Entries supplied:

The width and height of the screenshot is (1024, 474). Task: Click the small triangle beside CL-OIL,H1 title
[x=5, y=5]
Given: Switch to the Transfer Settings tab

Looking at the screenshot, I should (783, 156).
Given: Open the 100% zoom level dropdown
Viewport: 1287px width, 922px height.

...

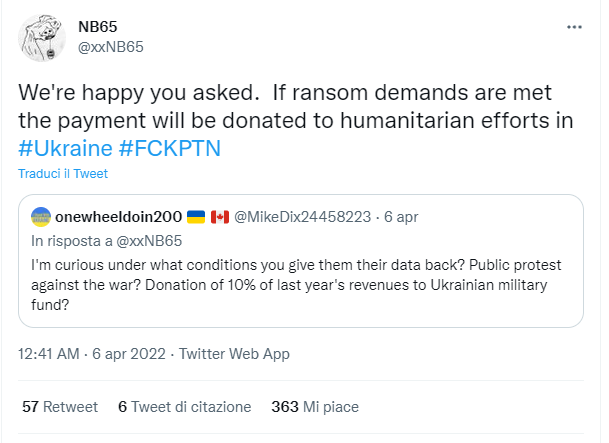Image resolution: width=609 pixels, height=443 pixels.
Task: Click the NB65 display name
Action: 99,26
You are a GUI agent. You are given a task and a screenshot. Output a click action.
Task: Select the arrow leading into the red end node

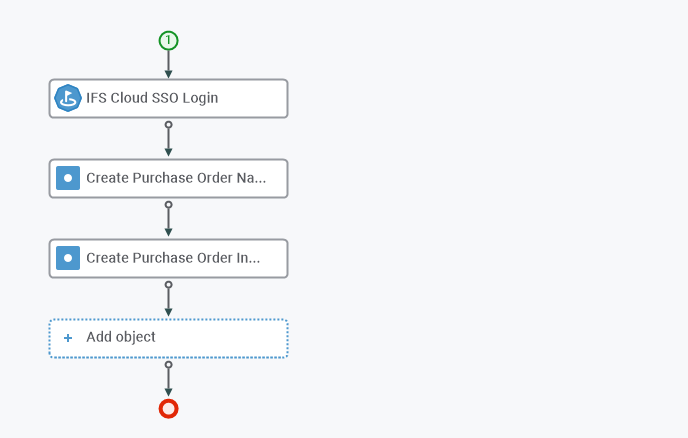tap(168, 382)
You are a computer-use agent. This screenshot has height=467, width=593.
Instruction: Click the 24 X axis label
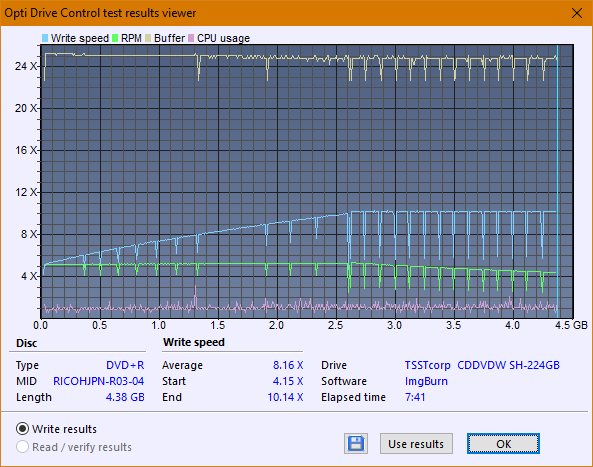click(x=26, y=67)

Required work:
Filter the records above down to the lines containing "agent".

Finished task:
You are a GUI agent. You are given a task and a screenshot. Output a click action.
You are a computer-use agent. This screenshot has height=467, width=593.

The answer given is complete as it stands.